Hello, everyone,
Could you help me how to change it in the config.yml so that the security plugin is looking for a user not by sAMAccountName, but by userPrincipalName?
Hi @yalkun just want to make sure I understand you correctly, you want the users to enter their userPrincipalName as username and roles to be retrieved using that entry?

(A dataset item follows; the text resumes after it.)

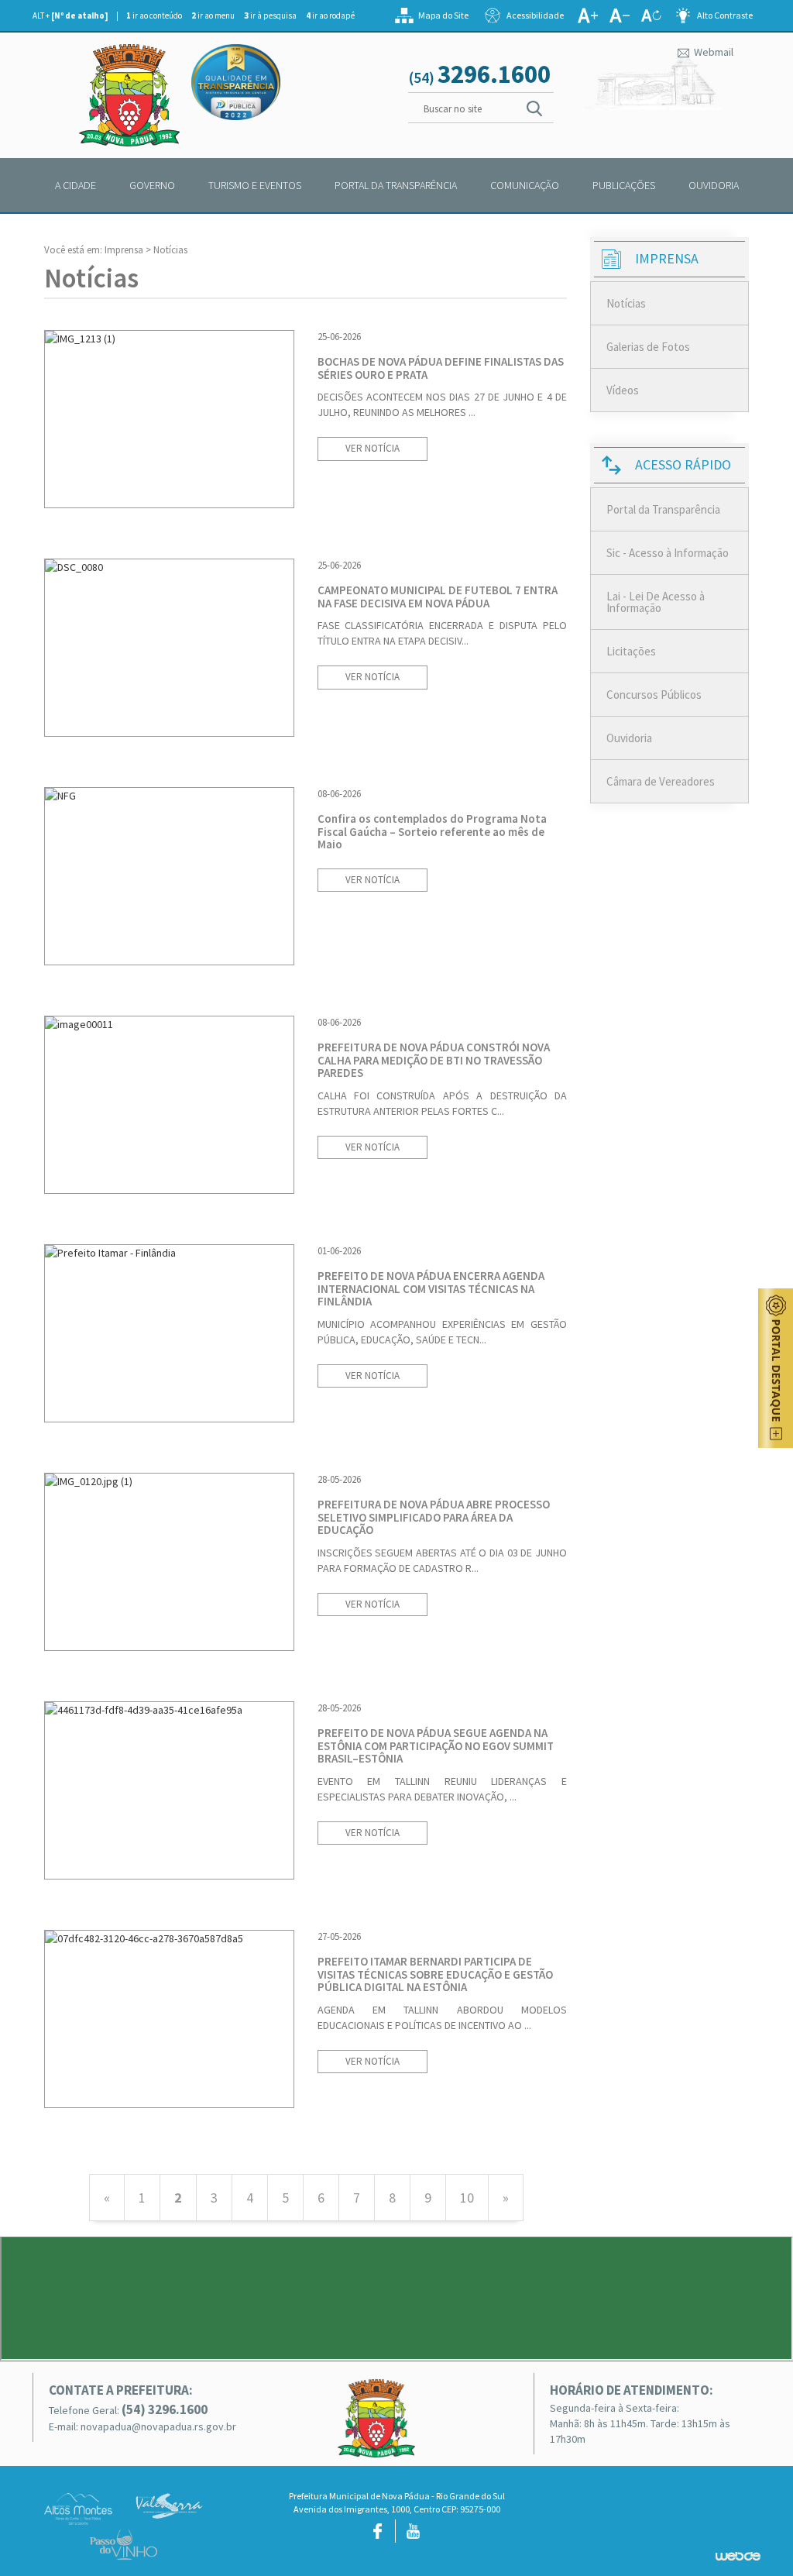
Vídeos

If so, this is quite simple to achieve using below config:
ldap:
description: "Authenticate via LDAP or Active Directory"
http_enabled: true
transport_enabled: false
order: 5
http_authenticator:
type: basic
challenge: true
authentication_backend:
type: ldap
config:
enable_ssl: false
enable_start_tls: false
enable_ssl_client_auth: false
verify_hostnames: false
hosts:
- <ldap_ip>
bind_dn: user
password: password
userbase: 'cn=Users,dc=local,dc=local'
username_attribute: "displayName"
usersearch: '(userPrincipalName={0})'
authz:
roles_from_myldap:
description: "Authorize via LDAP or Active Directory"
http_enabled: true
transport_enabled: false
authorization_backend:
type: ldap
config:
enable_ssl: false
enable_start_tls: false
enable_ssl_client_auth: false
verify_hostnames: false
hosts:
- <ldap_ip>
bind_dn: user
password: pass
rolebase: 'ou=GroupsNew,dc=local,dc=local'
rolesearch: '(member={0})'
userroleattribute: null
userrolename: disabled
resolve_nested_roles: false
userbase: 'cn=Users,dc=local,dc=local'
usersearch: '(userPrincipalName={0})'
Let me know if this helps, or if I misunderstood your use case.